UBC Theses and Dissertations
Laser-driven shock waves in quartz Waterman, Alfred James
The formation and propagation of laser-driven shock waves has been observed by optical shadowgraphy in fused quartz, α-quartz and sodium chloride. Target materials were irradiated with a 0.53 µm , ~ 2.5 ns FWHM laser pulse at intensities ranging between 0.2 — 2 x 10¹³ W/cm², producing peak pressures varying from 0.3 — 3 Mbar at the shock front. Observations in both varieties of quartz reveal transient, high-speed shock propagation followed by deceleration towards a steady asymptotic shock speed. Similar high-speed transients were not seen in sodium chloride. The results in quartz were found to be in significant disagreement with both one-dimensional and two-dimensional hydrodynamic calculations based on equilibrium equations of state.

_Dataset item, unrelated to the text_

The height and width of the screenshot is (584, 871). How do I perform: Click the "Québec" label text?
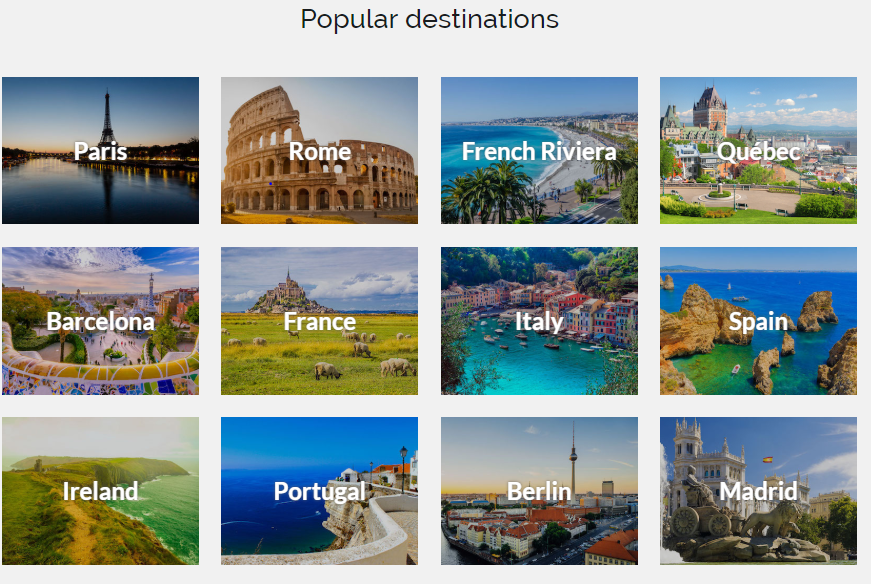pos(758,151)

The non-steady shock propagation is interpreted as being due to a relaxation process in the phase transformation of quartz into the high-pressure stishovite phase which occurs at the shock front. The effects of such a relaxation process on the shock dynamics and shock compression process are considered for the case of a direct relaxation from quartz into stishovite, as well as for an indirect relaxation process in which the -transformation of quartz into stishovite is preceded by shock-induced amorphization of the quartz. It is shown that either scenario would result in higher shock speeds and less compressible shock states than those obtained under equilibrium conditions.